Política
O Governo de São Paulo realizou nesta quinta-feira (29), em Campinas, a primeira audiência pública para apresentar o projeto de concessão do Sistema Adutor Regional das Bacias dos rios Piracicaba, Capivari e Jundiaí (SAR-PCJ).
A iniciativa marca o início do debate público sobre uma das principais apostas do estado para ampliar a segurança hídrica em uma das regiões mais populosas e industrializadas do interior paulista, como citado pela Agência de Notícias do Governo do Estado de São Paulo.
A proposta é conduzida pela Secretaria de Parcerias em Investimentos (SPI), em conjunto com a Secretaria de Meio Ambiente, Infraestrutura e Logística (Semil), e integra um pacote estadual estimado em cerca de R$ 25 bilhões voltado à segurança hídrica, adaptação às mudanças climáticas e prevenção de enchentes.
Além do encontro presencial em Campinas, uma segunda audiência será realizada de forma virtual no dia 2 de fevereiro, ampliando a possibilidade de participação da sociedade civil, especialistas e gestores públicos. Para se manifestar, é necessário realizar inscrição prévia por meio de formulário disponível no site da SPI, dentro dos prazos estabelecidos.
Paralelamente, a consulta pública do projeto segue aberta até 10 de fevereiro, permitindo o envio de contribuições por escrito que poderão influenciar o aperfeiçoamento da modelagem antes da publicação do edital de concessão.
O SAR-PCJ tem como foco a ampliação da captação e da adução de água nas Bacias PCJ, além da operação e manutenção de estruturas estratégicas, como as barragens de Pedreira e Duas Pontes e a Unidade de Tratamento de Rio do Camanducaia. O investimento estimado é de R$ 1,9 bilhão ao longo de 30 anos de concessão.

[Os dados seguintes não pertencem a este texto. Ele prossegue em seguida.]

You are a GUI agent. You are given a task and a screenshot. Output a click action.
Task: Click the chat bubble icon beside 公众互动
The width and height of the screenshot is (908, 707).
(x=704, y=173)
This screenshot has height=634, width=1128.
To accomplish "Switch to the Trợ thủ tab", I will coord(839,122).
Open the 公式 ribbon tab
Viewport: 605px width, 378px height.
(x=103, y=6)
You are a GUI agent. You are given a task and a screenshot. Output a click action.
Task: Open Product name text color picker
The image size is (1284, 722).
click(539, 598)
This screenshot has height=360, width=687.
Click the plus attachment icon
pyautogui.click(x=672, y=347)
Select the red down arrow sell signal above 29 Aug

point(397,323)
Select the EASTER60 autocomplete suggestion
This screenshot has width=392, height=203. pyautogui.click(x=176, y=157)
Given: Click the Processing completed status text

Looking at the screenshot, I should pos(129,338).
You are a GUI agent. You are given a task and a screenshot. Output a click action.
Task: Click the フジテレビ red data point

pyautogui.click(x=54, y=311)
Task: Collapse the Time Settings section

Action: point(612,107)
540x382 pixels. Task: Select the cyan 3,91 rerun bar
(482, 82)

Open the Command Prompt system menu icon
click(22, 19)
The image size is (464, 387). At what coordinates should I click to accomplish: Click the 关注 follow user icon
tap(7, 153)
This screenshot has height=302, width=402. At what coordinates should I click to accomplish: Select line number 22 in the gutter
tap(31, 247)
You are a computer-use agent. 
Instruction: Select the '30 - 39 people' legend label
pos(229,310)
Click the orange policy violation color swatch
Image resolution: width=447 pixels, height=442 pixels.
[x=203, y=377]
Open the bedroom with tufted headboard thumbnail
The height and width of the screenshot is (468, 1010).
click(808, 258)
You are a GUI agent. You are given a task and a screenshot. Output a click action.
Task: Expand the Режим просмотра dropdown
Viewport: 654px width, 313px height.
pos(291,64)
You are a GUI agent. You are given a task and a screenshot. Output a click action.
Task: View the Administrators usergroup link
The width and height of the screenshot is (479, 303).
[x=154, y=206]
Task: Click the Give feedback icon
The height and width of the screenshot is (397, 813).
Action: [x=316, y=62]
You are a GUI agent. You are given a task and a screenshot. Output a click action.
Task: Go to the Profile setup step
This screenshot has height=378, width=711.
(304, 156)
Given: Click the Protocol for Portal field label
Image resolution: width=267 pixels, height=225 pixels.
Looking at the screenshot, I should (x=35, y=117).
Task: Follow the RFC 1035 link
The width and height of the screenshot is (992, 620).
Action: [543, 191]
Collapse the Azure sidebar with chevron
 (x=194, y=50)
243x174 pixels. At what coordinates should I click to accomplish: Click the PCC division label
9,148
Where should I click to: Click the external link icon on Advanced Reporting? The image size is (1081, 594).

A área de abrangência envolve 21 municípios. Campinas, o maior deles, será contemplada com uma adutora de 7,1 quilômetros, que fará a captação no Rio Jaguari e levará a água até uma nova estação de tratamento a ser implantada no bairro Gargantilha.
Entre os principais benefícios projetados estão o aumento da regularização das vazões dos rios e barragens da região, com ganhos estimados de até 17 mil litros de água por segundo, além da preservação da qualidade dos mananciais.
O governo aposta que o projeto vai garantir maior regularidade no abastecimento, tornando o sistema mais resiliente diante do crescimento populacional e das mudanças climáticas, ao mesmo tempo em que fortalece o desenvolvimento econômico regional.